▶ Task details
Work out how many lines in this listing hold the word "computer", and give the number with nothing added.

-------- Supplied records

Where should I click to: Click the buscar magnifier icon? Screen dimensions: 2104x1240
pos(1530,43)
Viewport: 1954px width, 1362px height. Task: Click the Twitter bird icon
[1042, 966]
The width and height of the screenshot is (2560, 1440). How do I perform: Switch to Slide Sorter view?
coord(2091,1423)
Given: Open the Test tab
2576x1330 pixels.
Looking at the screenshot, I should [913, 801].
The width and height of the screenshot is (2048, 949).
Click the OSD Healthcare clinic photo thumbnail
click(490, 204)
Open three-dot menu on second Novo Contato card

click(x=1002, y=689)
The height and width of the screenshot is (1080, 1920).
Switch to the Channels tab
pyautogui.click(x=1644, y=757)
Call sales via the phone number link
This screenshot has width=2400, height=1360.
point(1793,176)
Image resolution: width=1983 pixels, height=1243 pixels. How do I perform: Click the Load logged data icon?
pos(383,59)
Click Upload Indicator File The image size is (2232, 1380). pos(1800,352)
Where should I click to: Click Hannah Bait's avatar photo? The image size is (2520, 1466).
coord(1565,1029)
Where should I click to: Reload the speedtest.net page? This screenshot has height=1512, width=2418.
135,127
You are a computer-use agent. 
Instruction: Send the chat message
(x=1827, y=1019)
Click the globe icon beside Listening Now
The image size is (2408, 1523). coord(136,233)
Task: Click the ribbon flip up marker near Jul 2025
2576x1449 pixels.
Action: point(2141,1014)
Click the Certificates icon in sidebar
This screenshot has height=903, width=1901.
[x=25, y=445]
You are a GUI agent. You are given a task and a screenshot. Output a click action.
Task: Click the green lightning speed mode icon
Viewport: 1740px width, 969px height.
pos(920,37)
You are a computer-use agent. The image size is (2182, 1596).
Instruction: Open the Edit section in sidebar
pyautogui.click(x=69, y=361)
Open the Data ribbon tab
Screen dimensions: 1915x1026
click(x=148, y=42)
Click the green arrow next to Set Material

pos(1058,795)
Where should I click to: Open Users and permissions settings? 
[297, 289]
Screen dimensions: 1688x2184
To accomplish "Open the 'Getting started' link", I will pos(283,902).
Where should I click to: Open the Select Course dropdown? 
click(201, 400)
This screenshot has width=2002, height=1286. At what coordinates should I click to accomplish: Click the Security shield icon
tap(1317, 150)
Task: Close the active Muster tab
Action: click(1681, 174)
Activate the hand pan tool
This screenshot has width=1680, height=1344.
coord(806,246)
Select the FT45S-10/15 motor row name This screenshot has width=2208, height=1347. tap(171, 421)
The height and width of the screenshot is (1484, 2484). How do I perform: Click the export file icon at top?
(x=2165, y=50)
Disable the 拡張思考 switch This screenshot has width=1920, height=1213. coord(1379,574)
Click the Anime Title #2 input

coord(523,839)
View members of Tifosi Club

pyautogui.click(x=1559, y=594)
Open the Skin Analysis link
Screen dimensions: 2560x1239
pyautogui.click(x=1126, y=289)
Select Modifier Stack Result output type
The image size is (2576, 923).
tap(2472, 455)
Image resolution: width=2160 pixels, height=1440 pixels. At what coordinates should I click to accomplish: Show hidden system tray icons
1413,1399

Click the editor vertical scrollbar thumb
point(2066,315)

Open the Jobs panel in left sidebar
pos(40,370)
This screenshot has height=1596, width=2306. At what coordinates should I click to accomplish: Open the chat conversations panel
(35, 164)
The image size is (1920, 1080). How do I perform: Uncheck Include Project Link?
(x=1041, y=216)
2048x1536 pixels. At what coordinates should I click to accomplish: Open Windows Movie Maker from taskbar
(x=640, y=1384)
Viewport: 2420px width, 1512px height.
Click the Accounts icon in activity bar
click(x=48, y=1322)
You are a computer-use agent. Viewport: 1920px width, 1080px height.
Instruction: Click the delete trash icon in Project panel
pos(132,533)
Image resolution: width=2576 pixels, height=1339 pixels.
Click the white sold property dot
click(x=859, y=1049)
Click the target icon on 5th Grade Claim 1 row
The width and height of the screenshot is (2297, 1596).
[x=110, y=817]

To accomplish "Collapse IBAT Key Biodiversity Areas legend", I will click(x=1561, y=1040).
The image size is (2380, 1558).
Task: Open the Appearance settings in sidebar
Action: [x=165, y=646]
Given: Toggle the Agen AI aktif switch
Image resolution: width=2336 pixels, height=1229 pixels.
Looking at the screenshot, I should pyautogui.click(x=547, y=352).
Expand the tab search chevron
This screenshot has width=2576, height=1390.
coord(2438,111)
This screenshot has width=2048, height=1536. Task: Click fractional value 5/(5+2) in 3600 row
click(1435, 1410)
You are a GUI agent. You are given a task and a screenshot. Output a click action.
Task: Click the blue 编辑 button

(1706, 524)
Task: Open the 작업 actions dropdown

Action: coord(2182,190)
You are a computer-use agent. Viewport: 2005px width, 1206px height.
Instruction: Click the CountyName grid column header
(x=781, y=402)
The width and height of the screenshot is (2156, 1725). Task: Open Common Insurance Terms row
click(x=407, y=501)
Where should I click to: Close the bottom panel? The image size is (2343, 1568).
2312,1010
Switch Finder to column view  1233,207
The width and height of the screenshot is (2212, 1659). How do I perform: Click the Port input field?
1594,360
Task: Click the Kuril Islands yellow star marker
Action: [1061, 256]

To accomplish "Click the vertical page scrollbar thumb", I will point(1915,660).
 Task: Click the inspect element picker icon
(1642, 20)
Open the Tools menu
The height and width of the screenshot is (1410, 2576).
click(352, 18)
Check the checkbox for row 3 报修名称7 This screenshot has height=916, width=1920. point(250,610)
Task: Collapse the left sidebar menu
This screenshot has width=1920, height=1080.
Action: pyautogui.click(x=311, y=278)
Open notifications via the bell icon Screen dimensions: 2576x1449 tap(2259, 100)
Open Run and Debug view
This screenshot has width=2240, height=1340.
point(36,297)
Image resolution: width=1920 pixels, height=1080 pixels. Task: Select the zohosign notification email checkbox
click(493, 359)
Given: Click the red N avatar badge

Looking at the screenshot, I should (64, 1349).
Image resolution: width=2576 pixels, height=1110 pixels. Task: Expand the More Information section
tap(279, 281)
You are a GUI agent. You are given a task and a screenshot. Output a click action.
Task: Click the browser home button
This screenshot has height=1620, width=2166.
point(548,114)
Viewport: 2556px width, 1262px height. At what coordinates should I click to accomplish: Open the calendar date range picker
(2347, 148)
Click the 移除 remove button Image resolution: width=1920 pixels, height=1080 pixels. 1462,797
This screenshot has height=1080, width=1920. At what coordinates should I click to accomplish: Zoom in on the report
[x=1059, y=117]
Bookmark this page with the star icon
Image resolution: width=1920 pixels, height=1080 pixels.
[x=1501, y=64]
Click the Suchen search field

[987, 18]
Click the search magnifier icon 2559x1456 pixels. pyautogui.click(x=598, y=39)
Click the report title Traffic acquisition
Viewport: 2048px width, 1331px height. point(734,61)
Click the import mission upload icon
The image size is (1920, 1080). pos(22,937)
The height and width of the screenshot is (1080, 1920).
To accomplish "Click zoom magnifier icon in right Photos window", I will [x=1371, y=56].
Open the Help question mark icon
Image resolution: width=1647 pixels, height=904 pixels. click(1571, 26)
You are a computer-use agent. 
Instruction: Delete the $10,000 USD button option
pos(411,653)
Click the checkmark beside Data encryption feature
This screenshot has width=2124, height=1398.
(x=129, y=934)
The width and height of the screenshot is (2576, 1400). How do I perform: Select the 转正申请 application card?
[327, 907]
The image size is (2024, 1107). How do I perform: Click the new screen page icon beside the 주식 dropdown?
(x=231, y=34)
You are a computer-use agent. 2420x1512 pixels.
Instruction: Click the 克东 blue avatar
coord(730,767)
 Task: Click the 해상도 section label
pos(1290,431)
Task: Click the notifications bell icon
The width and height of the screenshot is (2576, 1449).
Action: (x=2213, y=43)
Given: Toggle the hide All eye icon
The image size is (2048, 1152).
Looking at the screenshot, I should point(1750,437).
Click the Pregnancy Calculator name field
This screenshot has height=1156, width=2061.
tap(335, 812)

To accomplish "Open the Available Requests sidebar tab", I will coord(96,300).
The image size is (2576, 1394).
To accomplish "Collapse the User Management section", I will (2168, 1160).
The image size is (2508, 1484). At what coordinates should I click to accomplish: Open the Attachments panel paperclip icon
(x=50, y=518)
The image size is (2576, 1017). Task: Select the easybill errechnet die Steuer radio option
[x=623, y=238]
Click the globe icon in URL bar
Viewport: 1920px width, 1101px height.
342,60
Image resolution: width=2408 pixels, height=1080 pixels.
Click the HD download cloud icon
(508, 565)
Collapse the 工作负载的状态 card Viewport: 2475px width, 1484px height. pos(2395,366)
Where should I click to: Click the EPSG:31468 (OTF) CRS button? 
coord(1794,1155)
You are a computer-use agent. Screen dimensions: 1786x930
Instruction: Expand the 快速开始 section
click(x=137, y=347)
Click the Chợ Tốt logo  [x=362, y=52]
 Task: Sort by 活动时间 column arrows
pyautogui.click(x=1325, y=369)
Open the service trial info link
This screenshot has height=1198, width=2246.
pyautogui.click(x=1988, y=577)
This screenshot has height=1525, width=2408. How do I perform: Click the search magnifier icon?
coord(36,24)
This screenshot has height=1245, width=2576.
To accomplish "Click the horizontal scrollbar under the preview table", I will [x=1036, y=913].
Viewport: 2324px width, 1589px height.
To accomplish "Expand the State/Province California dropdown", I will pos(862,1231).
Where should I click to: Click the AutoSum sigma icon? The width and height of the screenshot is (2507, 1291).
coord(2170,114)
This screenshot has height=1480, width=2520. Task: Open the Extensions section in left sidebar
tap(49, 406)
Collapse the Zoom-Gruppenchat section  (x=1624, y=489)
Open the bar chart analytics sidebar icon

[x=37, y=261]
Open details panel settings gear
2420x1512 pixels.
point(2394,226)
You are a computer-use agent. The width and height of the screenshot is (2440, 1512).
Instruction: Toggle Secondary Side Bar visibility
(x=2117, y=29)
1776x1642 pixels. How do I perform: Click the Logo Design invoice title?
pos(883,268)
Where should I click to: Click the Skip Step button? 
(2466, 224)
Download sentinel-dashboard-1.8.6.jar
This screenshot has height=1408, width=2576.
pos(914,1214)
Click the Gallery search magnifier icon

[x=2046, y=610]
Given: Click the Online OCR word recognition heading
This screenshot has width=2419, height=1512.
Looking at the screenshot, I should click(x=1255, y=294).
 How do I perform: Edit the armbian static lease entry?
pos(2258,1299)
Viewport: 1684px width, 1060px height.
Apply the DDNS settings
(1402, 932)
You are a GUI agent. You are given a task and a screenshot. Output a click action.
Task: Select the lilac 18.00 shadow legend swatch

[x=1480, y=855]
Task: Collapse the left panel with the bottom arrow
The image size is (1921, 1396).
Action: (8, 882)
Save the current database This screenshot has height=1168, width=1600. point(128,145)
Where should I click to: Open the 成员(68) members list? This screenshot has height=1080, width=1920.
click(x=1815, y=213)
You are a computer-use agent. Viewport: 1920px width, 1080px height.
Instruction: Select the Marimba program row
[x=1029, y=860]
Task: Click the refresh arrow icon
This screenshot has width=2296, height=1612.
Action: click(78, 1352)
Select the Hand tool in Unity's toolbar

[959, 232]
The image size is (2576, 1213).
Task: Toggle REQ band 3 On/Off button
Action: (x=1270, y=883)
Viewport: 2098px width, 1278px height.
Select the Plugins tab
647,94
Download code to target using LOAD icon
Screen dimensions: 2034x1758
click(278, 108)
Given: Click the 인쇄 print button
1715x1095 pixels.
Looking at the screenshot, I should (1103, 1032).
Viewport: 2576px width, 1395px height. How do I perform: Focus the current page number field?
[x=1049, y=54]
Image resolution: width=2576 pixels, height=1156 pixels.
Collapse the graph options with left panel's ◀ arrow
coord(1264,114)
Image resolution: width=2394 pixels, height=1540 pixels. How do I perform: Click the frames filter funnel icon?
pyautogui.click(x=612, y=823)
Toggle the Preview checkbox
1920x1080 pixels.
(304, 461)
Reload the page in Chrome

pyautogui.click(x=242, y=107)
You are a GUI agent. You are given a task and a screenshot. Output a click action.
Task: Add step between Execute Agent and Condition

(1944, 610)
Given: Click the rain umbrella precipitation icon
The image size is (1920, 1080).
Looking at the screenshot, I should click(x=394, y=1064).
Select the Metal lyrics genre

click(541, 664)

----------------

▶ Exercise solution
9